= Article =
--- START ---

Remember when Iron Man, the first film in what would be a brand-new universe, wowed audiences with its mix of action and character-driven drama, creating a movie that you could just watch over and over again? A film without whose success the pop-culture landscape today would look unbelievably different? Well, that’s what Paramount, MGM and Hasbro are hoping for with Snake Eyes: G.I. Joe Origins.
Is it that? No.
Is it a movie with ninjas, some cool fights and aesthetics, and B-movie charm? Yes.
For the sake of this review, I should clarify: I am not a G.I. Joe fan. That’s not to say I have any animosity toward the franchise, just no particular attachment to it growing up. I’ve never seen the cartoon nor have I read Larry Hama’s (apparently excellent) comics. I did see the Homestar Runner parody cartoon, which I guess dates me in a different way. I also recently watched the first movie (The Rise of Cobra) of the original duology, so I can at least confidently say that Snake Eyes is a superior film.
You must be wondering then, dear reader, why then I chose to spend my hard-earned money to go see this film. Well, therein lies the reason for the film actually being pretty decent. To wit: It stars Henry Golding and Andrew Koji, has cool production values, some nice Japan location shooting, and delivers on promised decent fights. The film succeeds mostly across those fronts, so I was pretty pleased.
Golding stars as Snake Eyes, a boy whose father is murdered because he, uh, rolls snake eyes on a pair of dice. Snake Eyes grows up training to avenge his father’s murder. His quest brings him into the employ of a Yakuza boss, and through a series of mishaps, he ends up alongside Tommy Arashikage (Koji), the heir to a prominent Japanese ninja clan.

--- END ---

= To be done =
Rewrite the Snake Eyes review starting with "You must be" and going on through "Japanese ninja clan.", substituting "crime lord" for "Yakuza boss".

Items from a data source
--- START ---

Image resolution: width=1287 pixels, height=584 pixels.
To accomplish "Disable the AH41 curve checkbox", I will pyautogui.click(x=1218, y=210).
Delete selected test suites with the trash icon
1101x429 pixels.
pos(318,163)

--- END ---

= Exercise answer =
You must be wondering then, dear reader, why then I chose to spend my hard-earned money to go see this film. Well, therein lies the reason for the film actually being pretty decent. To wit: It stars Henry Golding and Andrew Koji, has cool production values, some nice Japan location shooting, and delivers on promised decent fights. The film succeeds mostly across those fronts, so I was pretty pleased.
Golding stars as Snake Eyes, a boy whose father is murdered because he, uh, rolls snake eyes on a pair of dice. Snake Eyes grows up training to avenge his father’s murder. His quest brings him into the employ of a crime lord, and through a series of mishaps, he ends up alongside Tommy Arashikage (Koji), the heir to a prominent Japanese ninja clan.